Japan Inc. has hailed Abe’s promotion of the nation’s military industry, which some see as just another plank in his economic push to boost the nation’s heavy manufacturers and exporters.
However, some analysts suggest it is more nuanced.
Koichi Nakano, political science professor at Sophia University in Tokyo, says Abe’s beefing up of military industry shows the prime minister marrying his twin aims of economic and diplomatic rejuvenation.
“The Abe government may be hoping that they can have a tacit understanding with the Abbott government which is also a conservative regime,” and raise pressure on China, he said.
Observers point out that a more competitive arms industry would be more able to meet future domestic demand in the event that Japan’s military finds itself in need of more firepower.
China’s military has received double-digit budget increases for several years and analysts say its capacity is building towards its ambition of having a blue-seas Navy — one that is able to push the US out of the western Pacific.
The US, in response, has looked to bolster its military capacity in the Asia-Pacific, placing or realigning troops in Australia, Japan, the Philippines, Hawaii and Guam, and trying to thread its friends together.
Abe, for his part, has courted members of the Association of Southeast Asian Nations (ASEAN), offering coastguard vessels to Vietnam and the Philippines. Both have proved willing to push back against Chinese claims in the South China Sea.
Increasingly, the outlines of a nascent coalition are becoming visible, says Takehiko Yamamoto, a security expert and emeritus professor at Waseda University.

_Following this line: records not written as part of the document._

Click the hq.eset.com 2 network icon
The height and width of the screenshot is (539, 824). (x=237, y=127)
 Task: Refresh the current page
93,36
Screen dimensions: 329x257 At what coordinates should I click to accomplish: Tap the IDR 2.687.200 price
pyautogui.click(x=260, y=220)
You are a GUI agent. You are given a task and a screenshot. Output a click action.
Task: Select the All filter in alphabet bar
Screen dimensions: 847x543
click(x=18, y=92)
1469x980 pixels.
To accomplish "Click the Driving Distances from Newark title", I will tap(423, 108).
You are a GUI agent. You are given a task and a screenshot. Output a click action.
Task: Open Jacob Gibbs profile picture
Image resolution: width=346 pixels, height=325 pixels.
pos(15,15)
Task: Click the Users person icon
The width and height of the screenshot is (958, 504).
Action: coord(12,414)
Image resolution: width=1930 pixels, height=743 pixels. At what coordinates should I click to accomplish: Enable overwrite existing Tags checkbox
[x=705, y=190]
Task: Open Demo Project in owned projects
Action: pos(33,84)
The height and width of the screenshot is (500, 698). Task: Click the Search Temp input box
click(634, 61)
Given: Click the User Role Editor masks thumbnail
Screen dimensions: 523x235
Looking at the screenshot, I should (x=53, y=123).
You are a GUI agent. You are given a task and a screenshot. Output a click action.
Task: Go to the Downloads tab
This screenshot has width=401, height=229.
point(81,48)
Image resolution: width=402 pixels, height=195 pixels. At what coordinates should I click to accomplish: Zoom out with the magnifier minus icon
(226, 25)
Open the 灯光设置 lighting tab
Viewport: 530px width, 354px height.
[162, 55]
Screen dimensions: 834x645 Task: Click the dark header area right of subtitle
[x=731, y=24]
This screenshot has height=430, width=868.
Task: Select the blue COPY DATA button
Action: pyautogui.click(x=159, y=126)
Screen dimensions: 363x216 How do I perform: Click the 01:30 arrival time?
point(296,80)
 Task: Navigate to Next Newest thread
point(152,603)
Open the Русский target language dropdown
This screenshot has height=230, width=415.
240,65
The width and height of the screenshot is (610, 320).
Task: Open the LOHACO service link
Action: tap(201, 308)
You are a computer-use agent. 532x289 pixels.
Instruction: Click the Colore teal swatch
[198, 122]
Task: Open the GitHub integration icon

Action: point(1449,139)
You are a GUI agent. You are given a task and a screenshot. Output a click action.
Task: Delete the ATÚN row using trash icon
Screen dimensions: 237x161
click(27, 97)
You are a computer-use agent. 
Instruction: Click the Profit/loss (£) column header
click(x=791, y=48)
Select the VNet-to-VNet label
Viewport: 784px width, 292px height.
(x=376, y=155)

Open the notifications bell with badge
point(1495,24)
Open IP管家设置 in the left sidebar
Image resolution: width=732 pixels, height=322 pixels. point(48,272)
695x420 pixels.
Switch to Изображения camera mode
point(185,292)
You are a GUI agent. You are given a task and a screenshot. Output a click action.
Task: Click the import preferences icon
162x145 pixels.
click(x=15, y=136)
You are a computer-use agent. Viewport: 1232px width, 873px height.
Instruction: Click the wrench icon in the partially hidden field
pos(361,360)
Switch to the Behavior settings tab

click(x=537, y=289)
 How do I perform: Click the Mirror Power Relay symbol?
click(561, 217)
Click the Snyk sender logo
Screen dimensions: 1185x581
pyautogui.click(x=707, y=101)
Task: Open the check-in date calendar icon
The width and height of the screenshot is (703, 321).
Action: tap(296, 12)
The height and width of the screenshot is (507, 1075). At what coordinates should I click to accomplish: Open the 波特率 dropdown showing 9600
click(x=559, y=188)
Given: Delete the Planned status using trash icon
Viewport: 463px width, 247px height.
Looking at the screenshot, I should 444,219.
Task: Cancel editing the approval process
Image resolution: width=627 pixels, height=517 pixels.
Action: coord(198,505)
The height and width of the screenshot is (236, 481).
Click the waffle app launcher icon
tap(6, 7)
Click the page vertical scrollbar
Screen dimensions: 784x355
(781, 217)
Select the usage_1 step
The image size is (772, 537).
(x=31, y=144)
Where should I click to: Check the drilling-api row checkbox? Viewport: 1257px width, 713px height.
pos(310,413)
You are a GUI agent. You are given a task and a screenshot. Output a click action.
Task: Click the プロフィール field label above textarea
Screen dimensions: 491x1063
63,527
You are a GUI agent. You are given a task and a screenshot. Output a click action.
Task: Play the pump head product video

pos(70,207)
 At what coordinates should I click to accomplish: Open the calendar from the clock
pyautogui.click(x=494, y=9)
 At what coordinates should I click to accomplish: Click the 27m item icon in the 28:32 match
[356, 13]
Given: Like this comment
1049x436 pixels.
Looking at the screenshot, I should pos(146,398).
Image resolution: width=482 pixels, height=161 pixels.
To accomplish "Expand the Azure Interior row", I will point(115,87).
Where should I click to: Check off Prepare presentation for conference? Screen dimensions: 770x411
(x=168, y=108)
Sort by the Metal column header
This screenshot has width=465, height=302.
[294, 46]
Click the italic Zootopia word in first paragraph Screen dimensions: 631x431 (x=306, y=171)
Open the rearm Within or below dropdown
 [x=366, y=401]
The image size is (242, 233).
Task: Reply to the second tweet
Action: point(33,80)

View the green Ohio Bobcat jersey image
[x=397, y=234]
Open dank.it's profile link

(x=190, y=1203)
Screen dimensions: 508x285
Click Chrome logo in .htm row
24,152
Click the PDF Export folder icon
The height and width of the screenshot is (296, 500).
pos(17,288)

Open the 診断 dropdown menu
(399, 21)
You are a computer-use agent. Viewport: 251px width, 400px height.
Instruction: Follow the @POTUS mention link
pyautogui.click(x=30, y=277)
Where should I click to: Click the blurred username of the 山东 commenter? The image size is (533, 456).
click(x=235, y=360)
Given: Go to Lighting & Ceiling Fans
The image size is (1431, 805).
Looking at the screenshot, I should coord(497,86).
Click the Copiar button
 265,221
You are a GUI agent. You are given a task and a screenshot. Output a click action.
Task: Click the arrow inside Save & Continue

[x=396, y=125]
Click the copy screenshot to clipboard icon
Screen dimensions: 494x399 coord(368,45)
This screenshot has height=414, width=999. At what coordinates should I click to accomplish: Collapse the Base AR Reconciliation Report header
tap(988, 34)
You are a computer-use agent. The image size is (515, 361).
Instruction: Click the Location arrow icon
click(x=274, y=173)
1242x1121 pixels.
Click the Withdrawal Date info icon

“Naturally, Australia finds Japanese technology attractive,” he said, adding that the nation’s prowess in precision-manufacturing for the highly sophisticated submarine kit was enviable.
Tighter ties between the two US allies, both with vast coastlines, are a part of a greater “security complex”, also involving New Zealand and India, that serves to create a counterbalance to China, said Yamamoto.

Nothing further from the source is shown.